The goal of an AETC Enterprise Data Management System (EDMS) is to provide central, long-term storage to be used for reporting, as well as for providing data for forecasting and trend analysis. It will also be used to feed both a data warehouse and production database systems. In addition, the EDMS will store metadata that describes the characteristics of the legacy data.
This document will describe the approach used to develop the AETC EDMS, which involved using a combination of technologies to take data from the wide variety of sources and get it into the EDMS. Section 2 will explain the overall design of the EDMS and go more in depth on each of the technologies used. Section 3 will go into detail on problems encountered in merging these technologies and lessons learned, while Section 4 will list plans for future development.
2. Design Process
The Phase I plans for the EDMS included receiving a training data text file in a comma-separated values (csv) format from the outlying AETC training bases. These files had to then be transformed into XML, validated and inserted into a database, and retrieved and passed onto the AETC warehouse in the csv format they are used to receiving. For the purposes of Phase I, the data had to be selected from the database and transformed back into the original format to be transparent to the change. This process is displayed graphically in Figure 1.

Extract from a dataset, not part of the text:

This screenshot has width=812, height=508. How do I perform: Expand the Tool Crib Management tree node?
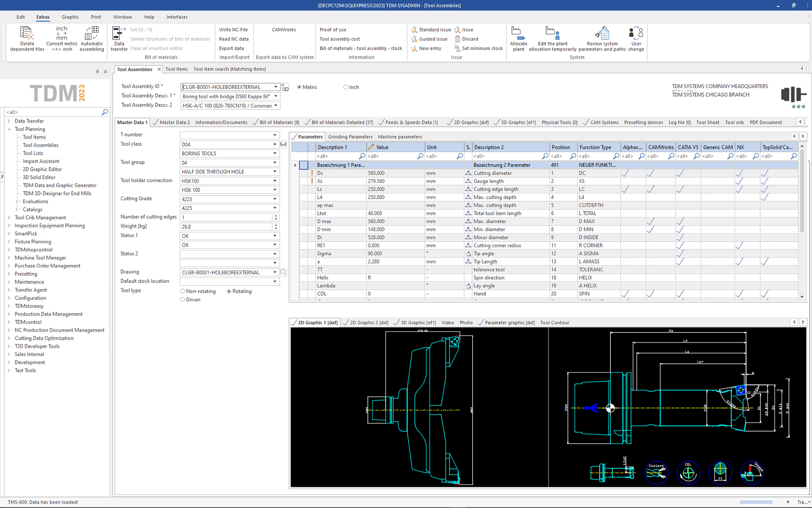[x=9, y=218]
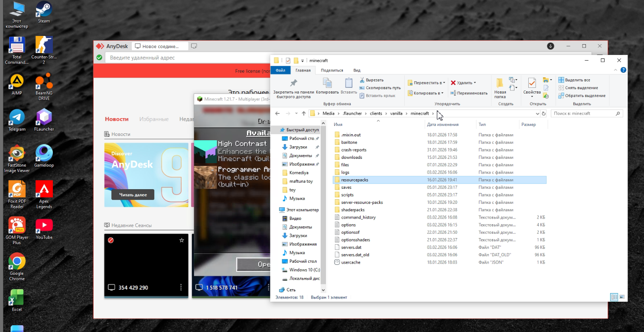Click the Copy icon in the ribbon

click(x=327, y=84)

Each AETC training center generated a csv file containing the previous month’s data on student training and transferred it via File Transfer Protcol to a folder on a computer at the AETC Headquarters. This file was then transformed via Java servlets into XML and validated against an XML schema using Xerces. The valid record equivalents were inserted into the SQL Server database using XSQL. Records that were not valid were transferred to another folder and an error report was generated. XSQL was also used to extract report data from the Air Education and Training Management Ssytem (AETMS) database and Xalan and eXtensible Stylesheet Language (XSL) were used to display the extracted data in the same csv format as originally received. This data was forwarded to AETC Decision Support System (ADSS) as one report containing the validated AETC training centers information, providing an improved csv file, while remaining an invisible addition to the current process.
2.1. Technologies
The original plans for this proposal called for using the XML technologies to process and display the archive data in order to maintain the integrity of the thousands of entries. Additionally, as developers we wanted to use Java to make this application platform independent. In addition, direction from the AETC required that we use Microsoft© products, such as Internet Information Services (IIS) 5.0 and SQL Server.
2.1.1. Java
Java is a platform-independent programming language and provides many free or low-cost add-ons. We used Sun's© Java Development Kit (JDK) 1.3 and created several servlets to provide the classes necessary for our prototype. Each servlet and its application are listed below.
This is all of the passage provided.